*** Begin section ***

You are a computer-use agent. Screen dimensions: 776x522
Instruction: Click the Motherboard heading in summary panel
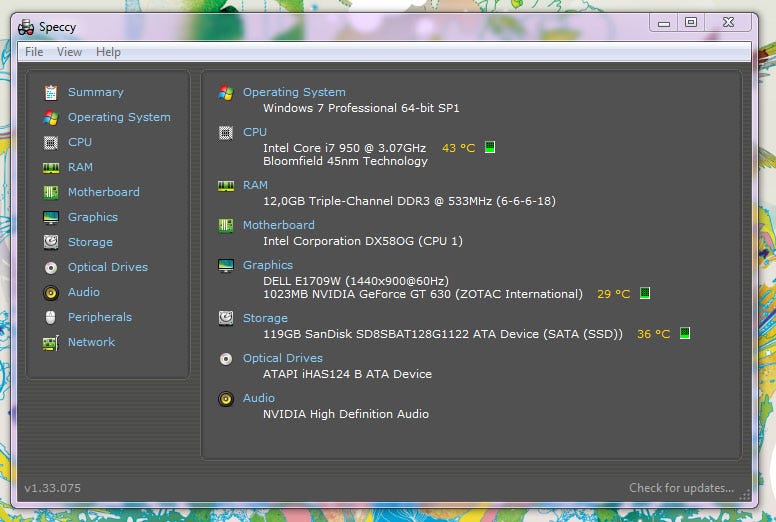click(278, 225)
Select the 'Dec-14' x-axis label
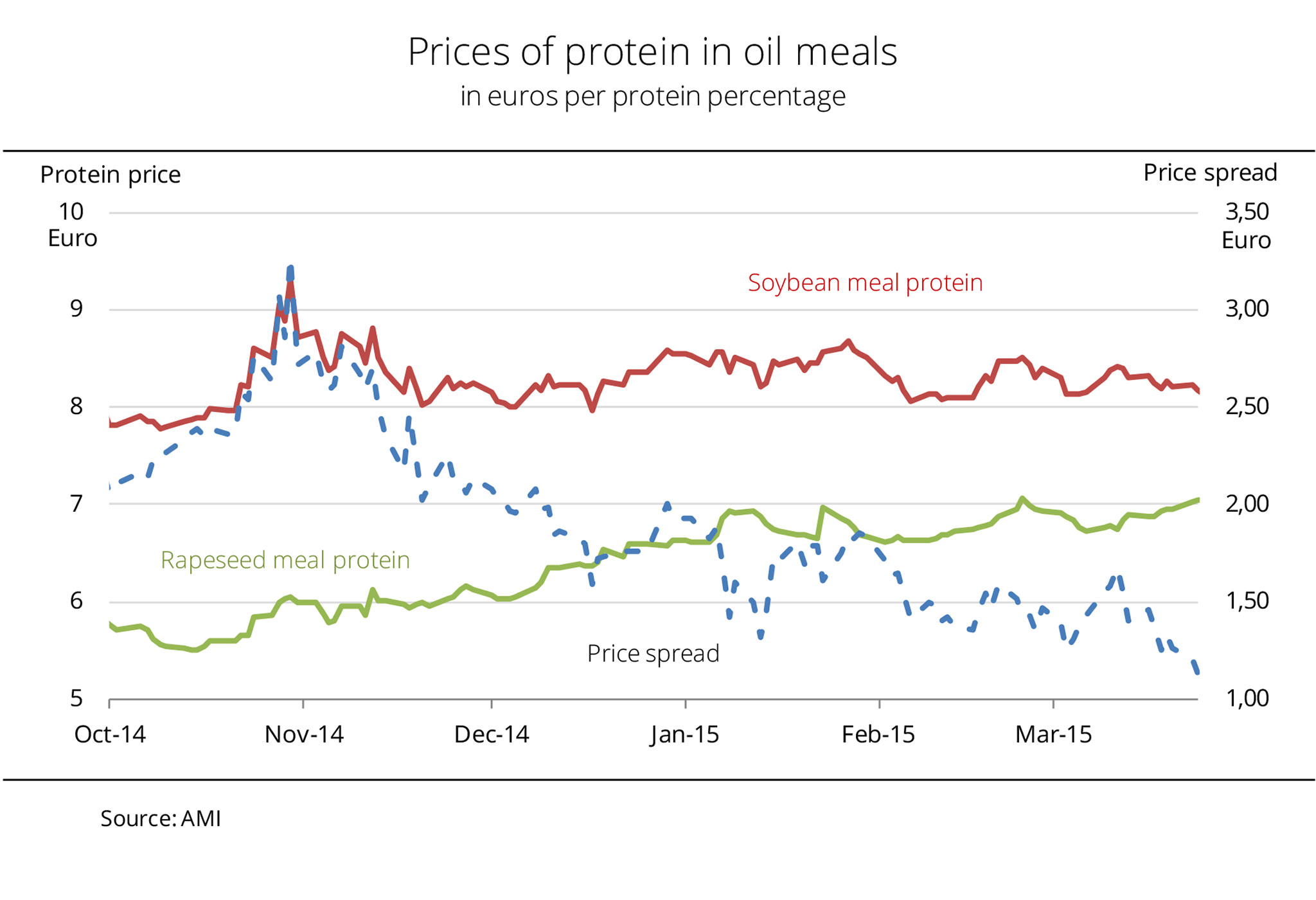This screenshot has height=900, width=1316. pos(492,734)
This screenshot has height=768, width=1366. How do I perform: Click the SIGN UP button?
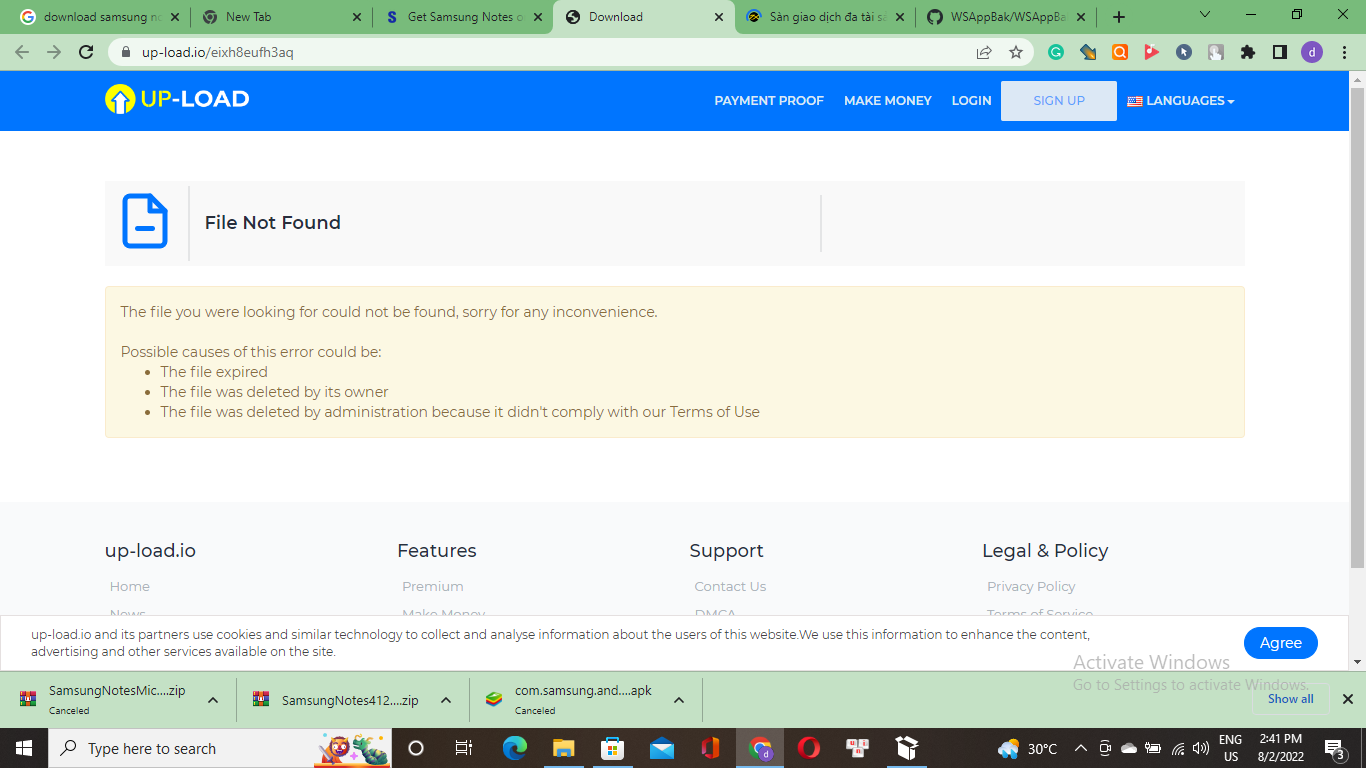(x=1058, y=100)
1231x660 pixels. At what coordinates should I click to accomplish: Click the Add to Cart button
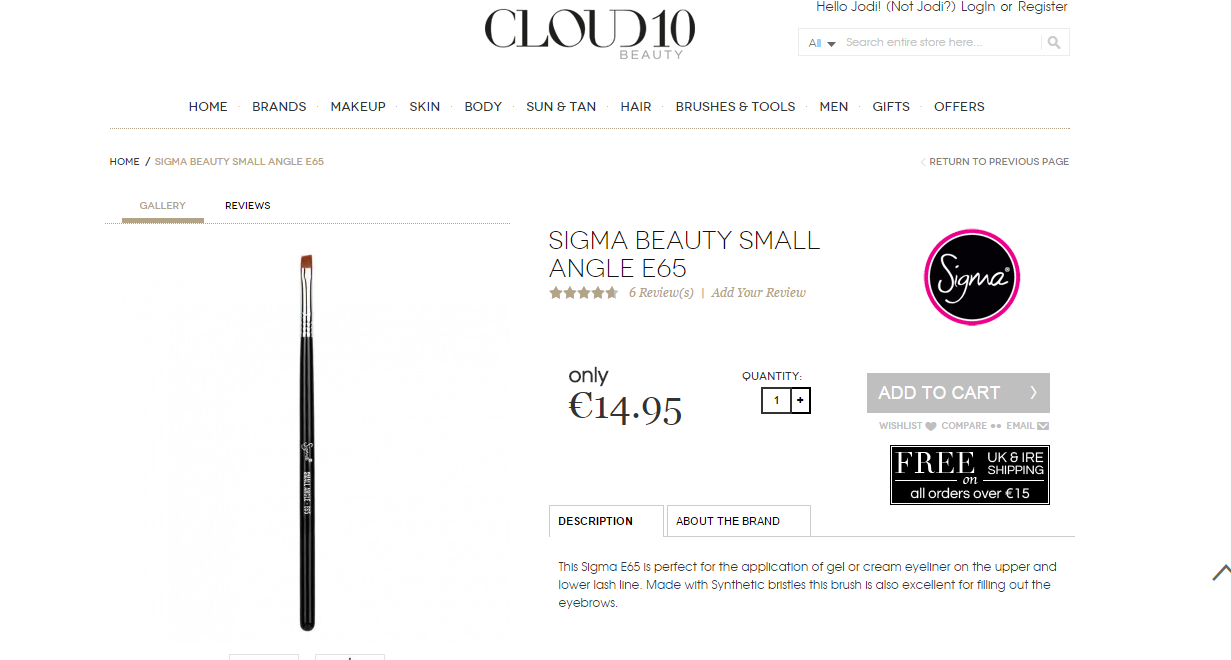958,393
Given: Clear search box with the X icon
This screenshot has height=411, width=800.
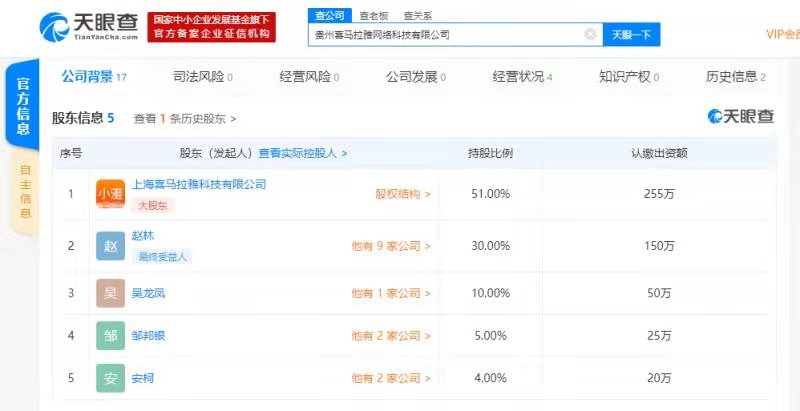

*** End section ***

What is needed is an exact copy of only the lines above from the one with "Select the 'Dec-14' x-axis label" to the one with "Given: Clear search box with the X icon", both kept, with every picture left out.

**PROBLEM SOLUTION:**
Select the 'Dec-14' x-axis label
This screenshot has height=900, width=1316. pos(492,734)
This screenshot has height=768, width=1366. How do I perform: Click the SIGN UP button?
(x=1058, y=100)
1231x660 pixels. At what coordinates should I click to accomplish: Click the Add to Cart button
958,393
Given: Clear search box with the X icon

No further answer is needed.